Seyahat çekleri - geçmişten bir parça.
Trafalgar Meydanında saat 15.00’te biriyle mi buluşacaksınız? O zaman saat tam 15.00’te orada olsanız iyi edersiniz. Çünkü geç kalacağınızı mesaj atma gibi bir şey yoktu. O yüzden kural basitti: Ya anlaştığınız saatte orada olun, ya da bir daha o kişiyi görmeyin.
Telefonla, genellikle uzun mesafe telefon kartı kullanarak, nasıl bir yer olduğu hakkında en ufak bir fikriniz olmayan bir yer ayarladınız. O zamanlar Hostelword ya da TripAdvisor gibi siteler bulunmadığı için sadece işletme sahibinin ağzından çıkan laflara kanıyordunuz. Ve tabi şansınıza ne çıkarsa.
Biliyorum, hala kamp yapabiliyorsunuz. Fakat Avrupa’nın geleneksel, sade ve bütçeye uygun kampları artık yok. Şimdiki nesil bulaşık yıkama gibi şeylere katlanmak yerine tam anlamıyla konfor istiyor. O eski pis kamp alanları artık yok.
Oynayan film Titanik mi? Ya da Forrest Gump mı? Bu sorunun cevabından kulaklıklarınızı takana kadar emin olmanız pek mümkün değildi çünkü uçaktaki ekran sizin 15-16 sıra önünüzdeydi ve bu yüzden posta pulu büyüklüğünde gözüküyordu.

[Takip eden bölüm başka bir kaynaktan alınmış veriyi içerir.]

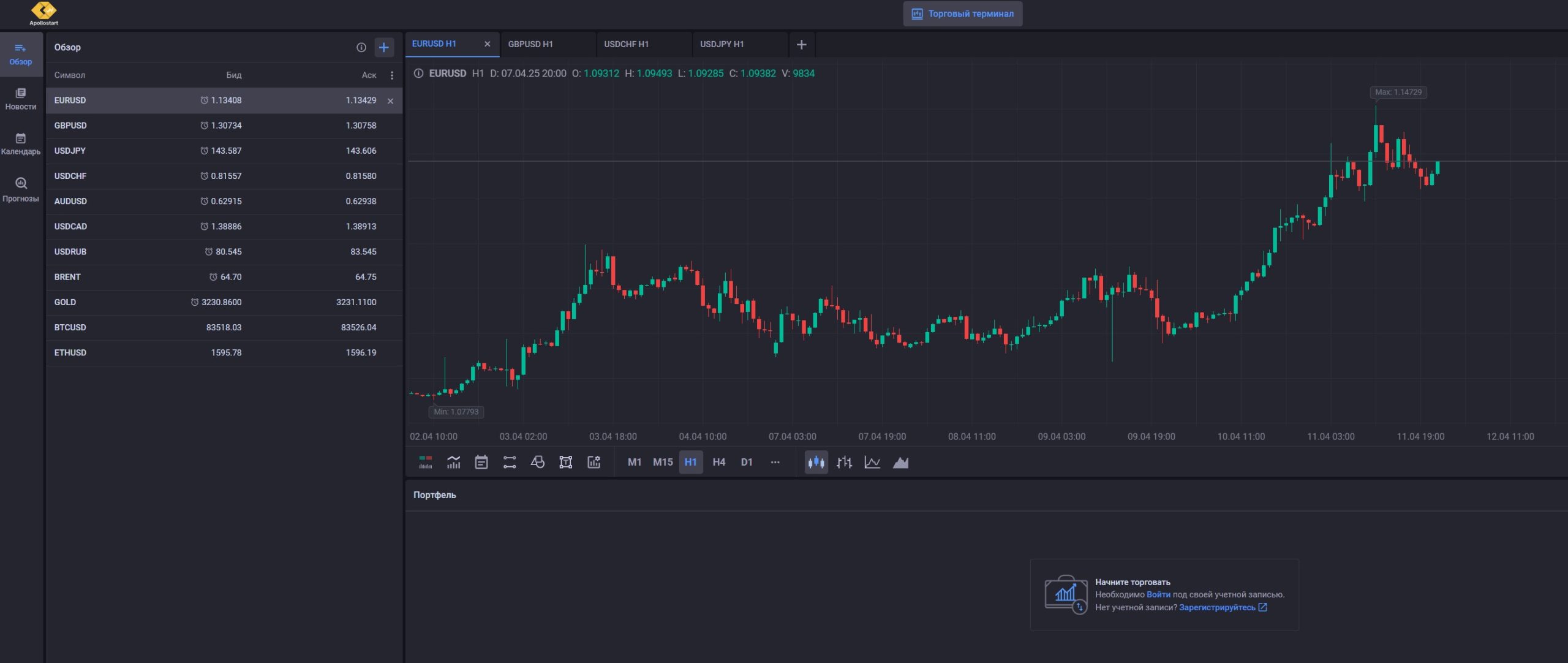1568x663 pixels.
Task: Open column options menu next to Аск
Action: pos(392,75)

Televizyon ekranlarına güzel bir bakış.
OJ Simpson beraat mı etti? Thredbo’da toprak kayması mı oldu? Bill Clinton suçlu mu bulundu? Homer Simpson şuanda Bart'dan daha mı havalı? Eğer seyahat halindeyseniz internet olmadığından dolayı bu olanlar hakkında pek bir fikir sahibi olamıyordunuz.
En içten düşüncelerimin ve isteklerimin listelendiği, bir hayli utandırıcı, elle yazılmış eski seyahat günlüklerim hala duruyor. Şuan ise bir bloğum var.